Minutes from the Fed's December meeting, when it cautioned rates may need to remain higher for longer, are due to be released later on Wednesday.
Investors will parse the minutes to figure out whether more policy tightening is likely.
Markets are pricing in rate cuts for late 2023, with fed fund futures implying a range of 4.25% to 4.5% by December.
Investors will get a better picture of the U.S. labour market this week, with several pieces of data scheduled in the week, culminating in the employment report on Friday. A weakening jobs market is seen as one of the key pieces needed to convince the Fed to begin slowing its monetary tightening path.
"It is too early to start betting on a Fed pivot this year and that should make this difficult environment for stocks," said Edward Moya, senior market analyst at Oanda in New York.
In the currency market, the euro was up 0.14% to $1.0561 in early Asian hours, not far off its three-week lows of $1.0519 it touched overnight. A surprise slowdown in German inflation rallied bunds and sent the common currency sliding.

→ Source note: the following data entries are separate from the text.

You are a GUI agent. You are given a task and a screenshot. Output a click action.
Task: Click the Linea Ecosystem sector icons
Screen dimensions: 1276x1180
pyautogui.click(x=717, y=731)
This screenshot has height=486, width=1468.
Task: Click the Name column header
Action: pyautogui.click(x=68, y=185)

The dollar index, which measures the greenback against six other currencies fell 0.162% after rising 1% overnight. Sterling was last trading at $1.1983, up 0.14% on the day. The pound fell 0.7% overnight.
The yield on 10-year Treasury notes was down 5.7 basis points to 3.735%, while the yield on the 30-year Treasury bond was down 4.5 basis points to 3.846%.
The two-year U.S. Treasury yield, which typically moves in step with interest rate expectations, was down 3.7 basis points at 4.368%.
Oil prices steadied on Wednesday after diving 4.1% on Tuesday, the largest daily decline in more than three months, weighed by weak demand data from China, a gloomy economic outlook and a stronger U.S. dollar.
U.S. crude was 0.08% lower at $76.87 per barrel and Brent was at $82.13, up 0.04% on the day.